What the exercise asks
Copy the full listing exactly.

Extracted material
_ _ _ _ _ _ _

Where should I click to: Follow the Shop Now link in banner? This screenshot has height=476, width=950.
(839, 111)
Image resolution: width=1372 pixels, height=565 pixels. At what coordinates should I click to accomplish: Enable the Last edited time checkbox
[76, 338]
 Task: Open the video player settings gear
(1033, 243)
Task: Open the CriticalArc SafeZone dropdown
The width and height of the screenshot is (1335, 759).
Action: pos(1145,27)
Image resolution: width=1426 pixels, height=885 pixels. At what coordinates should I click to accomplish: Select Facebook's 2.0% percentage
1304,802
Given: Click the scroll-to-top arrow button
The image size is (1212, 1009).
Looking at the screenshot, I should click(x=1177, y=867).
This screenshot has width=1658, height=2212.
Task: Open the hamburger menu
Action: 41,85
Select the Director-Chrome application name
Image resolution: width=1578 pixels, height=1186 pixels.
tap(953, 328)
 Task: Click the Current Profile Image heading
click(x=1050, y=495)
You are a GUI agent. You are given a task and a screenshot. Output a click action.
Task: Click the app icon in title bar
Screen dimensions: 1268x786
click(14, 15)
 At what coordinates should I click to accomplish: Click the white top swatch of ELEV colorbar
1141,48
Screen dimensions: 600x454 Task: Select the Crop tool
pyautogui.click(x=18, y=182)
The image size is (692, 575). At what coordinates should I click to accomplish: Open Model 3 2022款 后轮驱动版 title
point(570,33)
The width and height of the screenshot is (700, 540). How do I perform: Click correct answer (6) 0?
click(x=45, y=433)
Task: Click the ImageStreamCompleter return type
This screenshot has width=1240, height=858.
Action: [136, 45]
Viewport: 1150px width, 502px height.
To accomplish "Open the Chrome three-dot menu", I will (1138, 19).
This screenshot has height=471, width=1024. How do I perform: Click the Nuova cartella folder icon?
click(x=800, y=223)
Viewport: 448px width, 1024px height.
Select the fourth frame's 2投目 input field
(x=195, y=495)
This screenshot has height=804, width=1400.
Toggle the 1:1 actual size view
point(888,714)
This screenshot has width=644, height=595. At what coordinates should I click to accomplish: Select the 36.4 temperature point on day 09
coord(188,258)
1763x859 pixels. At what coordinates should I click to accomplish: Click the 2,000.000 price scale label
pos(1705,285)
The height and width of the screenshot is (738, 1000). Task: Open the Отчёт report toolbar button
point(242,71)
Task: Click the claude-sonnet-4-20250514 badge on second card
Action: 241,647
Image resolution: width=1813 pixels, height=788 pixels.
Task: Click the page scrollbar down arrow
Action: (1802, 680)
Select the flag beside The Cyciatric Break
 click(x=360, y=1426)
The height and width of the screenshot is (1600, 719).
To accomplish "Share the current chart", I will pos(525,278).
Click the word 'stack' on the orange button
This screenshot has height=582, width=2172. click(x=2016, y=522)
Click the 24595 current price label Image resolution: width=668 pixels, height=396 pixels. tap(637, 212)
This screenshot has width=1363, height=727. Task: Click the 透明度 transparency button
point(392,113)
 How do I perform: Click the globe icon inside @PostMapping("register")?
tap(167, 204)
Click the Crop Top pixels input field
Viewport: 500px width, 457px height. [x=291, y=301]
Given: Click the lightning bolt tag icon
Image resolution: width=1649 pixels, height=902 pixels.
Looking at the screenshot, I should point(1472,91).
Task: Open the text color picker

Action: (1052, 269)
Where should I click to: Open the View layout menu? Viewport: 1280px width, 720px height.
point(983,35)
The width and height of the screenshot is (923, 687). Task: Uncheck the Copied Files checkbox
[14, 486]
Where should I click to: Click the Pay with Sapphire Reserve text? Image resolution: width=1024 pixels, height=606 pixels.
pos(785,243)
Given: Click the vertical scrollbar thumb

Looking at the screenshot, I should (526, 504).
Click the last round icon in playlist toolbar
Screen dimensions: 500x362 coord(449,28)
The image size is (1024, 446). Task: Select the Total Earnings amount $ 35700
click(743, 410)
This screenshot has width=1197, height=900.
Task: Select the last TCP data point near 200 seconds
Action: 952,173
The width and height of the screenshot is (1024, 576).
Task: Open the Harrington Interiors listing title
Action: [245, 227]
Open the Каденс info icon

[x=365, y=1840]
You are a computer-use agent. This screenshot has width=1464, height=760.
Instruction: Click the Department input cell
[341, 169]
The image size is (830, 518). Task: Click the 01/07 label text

_ _ _ _ _ _ _

Result
Where should I click to: Follow the Shop Now link in banner? This screenshot has height=476, width=950.
(839, 111)
Image resolution: width=1372 pixels, height=565 pixels. At what coordinates should I click to accomplish: Enable the Last edited time checkbox
[76, 338]
 Task: Open the video player settings gear
(1033, 243)
Task: Open the CriticalArc SafeZone dropdown
The width and height of the screenshot is (1335, 759).
Action: pos(1145,27)
Image resolution: width=1426 pixels, height=885 pixels. At what coordinates should I click to accomplish: Select Facebook's 2.0% percentage
1304,802
Given: Click the scroll-to-top arrow button
The image size is (1212, 1009).
Looking at the screenshot, I should click(x=1177, y=867).
This screenshot has width=1658, height=2212.
Task: Open the hamburger menu
Action: 41,85
Select the Director-Chrome application name
Image resolution: width=1578 pixels, height=1186 pixels.
tap(953, 328)
 Task: Click the Current Profile Image heading
click(x=1050, y=495)
You are a GUI agent. You are given a task and a screenshot. Output a click action.
Task: Click the app icon in title bar
Screen dimensions: 1268x786
click(14, 15)
 At what coordinates should I click to accomplish: Click the white top swatch of ELEV colorbar
1141,48
Screen dimensions: 600x454 Task: Select the Crop tool
pyautogui.click(x=18, y=182)
The image size is (692, 575). At what coordinates should I click to accomplish: Open Model 3 2022款 后轮驱动版 title
point(570,33)
The width and height of the screenshot is (700, 540). How do I perform: Click correct answer (6) 0?
click(x=45, y=433)
Task: Click the ImageStreamCompleter return type
This screenshot has width=1240, height=858.
Action: [136, 45]
Viewport: 1150px width, 502px height.
To accomplish "Open the Chrome three-dot menu", I will (1138, 19).
This screenshot has height=471, width=1024. How do I perform: Click the Nuova cartella folder icon?
click(x=800, y=223)
Viewport: 448px width, 1024px height.
Select the fourth frame's 2投目 input field
(x=195, y=495)
This screenshot has height=804, width=1400.
Toggle the 1:1 actual size view
point(888,714)
This screenshot has width=644, height=595. At what coordinates should I click to accomplish: Select the 36.4 temperature point on day 09
coord(188,258)
1763x859 pixels. At what coordinates should I click to accomplish: Click the 2,000.000 price scale label
pos(1705,285)
The height and width of the screenshot is (738, 1000). Task: Open the Отчёт report toolbar button
point(242,71)
Task: Click the claude-sonnet-4-20250514 badge on second card
Action: 241,647
Image resolution: width=1813 pixels, height=788 pixels.
Task: Click the page scrollbar down arrow
Action: (1802, 680)
Select the flag beside The Cyciatric Break
 click(x=360, y=1426)
The height and width of the screenshot is (1600, 719).
To accomplish "Share the current chart", I will pos(525,278).
Click the word 'stack' on the orange button
This screenshot has height=582, width=2172. click(x=2016, y=522)
Click the 24595 current price label Image resolution: width=668 pixels, height=396 pixels. tap(637, 212)
This screenshot has width=1363, height=727. Task: Click the 透明度 transparency button
point(392,113)
 How do I perform: Click the globe icon inside @PostMapping("register")?
tap(167, 204)
Click the Crop Top pixels input field
Viewport: 500px width, 457px height. [x=291, y=301]
Given: Click the lightning bolt tag icon
Image resolution: width=1649 pixels, height=902 pixels.
Looking at the screenshot, I should point(1472,91).
Task: Open the text color picker

Action: (1052, 269)
Where should I click to: Open the View layout menu? Viewport: 1280px width, 720px height.
point(983,35)
The width and height of the screenshot is (923, 687). Task: Uncheck the Copied Files checkbox
[14, 486]
Where should I click to: Click the Pay with Sapphire Reserve text? Image resolution: width=1024 pixels, height=606 pixels.
pos(785,243)
Given: Click the vertical scrollbar thumb

Looking at the screenshot, I should (526, 504).
Click the last round icon in playlist toolbar
Screen dimensions: 500x362 coord(449,28)
The image size is (1024, 446). Task: Select the Total Earnings amount $ 35700
click(743, 410)
This screenshot has width=1197, height=900.
Task: Select the last TCP data point near 200 seconds
Action: 952,173
The width and height of the screenshot is (1024, 576).
Task: Open the Harrington Interiors listing title
Action: [245, 227]
Open the Каденс info icon

[x=365, y=1840]
You are a computer-use agent. This screenshot has width=1464, height=760.
Instruction: Click the Department input cell
[341, 169]
The image size is (830, 518). Task: Click the 01/07 label text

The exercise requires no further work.